Profiling and Performance
Profiling is an essential procedure to ensure that you are utilising the given architecture with a given algorithm. Sometimes, we might think we are doing efficient computation. However, this will not always be the case unless we do the proper profiling and check if all the resources are utilized properly.
Using Nvidia HPC SDK, we could profile our OpenACC code.
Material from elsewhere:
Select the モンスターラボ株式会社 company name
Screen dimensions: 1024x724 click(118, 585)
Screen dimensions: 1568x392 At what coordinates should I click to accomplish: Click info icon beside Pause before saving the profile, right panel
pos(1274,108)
We could do the profiling using the Command line or the GUI.
Command Line¶
export NVCOMPILER_ACC_TIME=[]
- [1]: kernel launches
- [2]: data transfers
- [4]: region entry/exit
- [8]: wait for operations or synchronizations
- [16]: device memory allocates and deallocates
Setting export NVCOMPILER_ACC_NOTIFY=3
provides kernel executions and data transfer information.
Profiling: Compilation
// compilation
Vector_Addition:
12, Generating NVIDIA GPU code
14, #pragma acc loop gang, vector(128) /* blockIdx.x threadIdx.x */
12, Generating implicit copyin(a[:n]) [if not already present]
Generating implicit copyout(c[:n]) [if not already present]
Generating implicit copyin(b[:n]) [if not already present]
//execution
[u100@mel2041 Unified-memory]$ ./a.out
This program does the addition of two vectors
upload CUDA data file=/Vector-addition-openacc.c function=Vector_Addition line=12 device=0 threadid=1 variable=b bytes=400
upload CUDA data file=/Vector-addition-openacc.c function=Vector_Addition line=12 device=0 threadid=1 variable=a bytes=400
launch CUDA kernel file=/Vector-addition-openacc.c function=Vector_Addition line=12 device=0 threadid=1 num_gangs=1 num_workers=1 vector_length=128 grid=1 block=128
download CUDA data file=/Vector-addition-openacc.c function=Vector_Addition line=17 device=0 threadid=1 variable=c bytes=400
PASSED
GUI¶
The Visual Profiler is organized into views. Together, the views allow you to analyze and visualize the performance of your application. The Timeline View shows CPU and GPU activity that occurred while your application was being profiled. Multiple timelines can be opened in the Visual Profiler simultaneously in different tabs. The following figure shows a Timeline View for an OpenACC application.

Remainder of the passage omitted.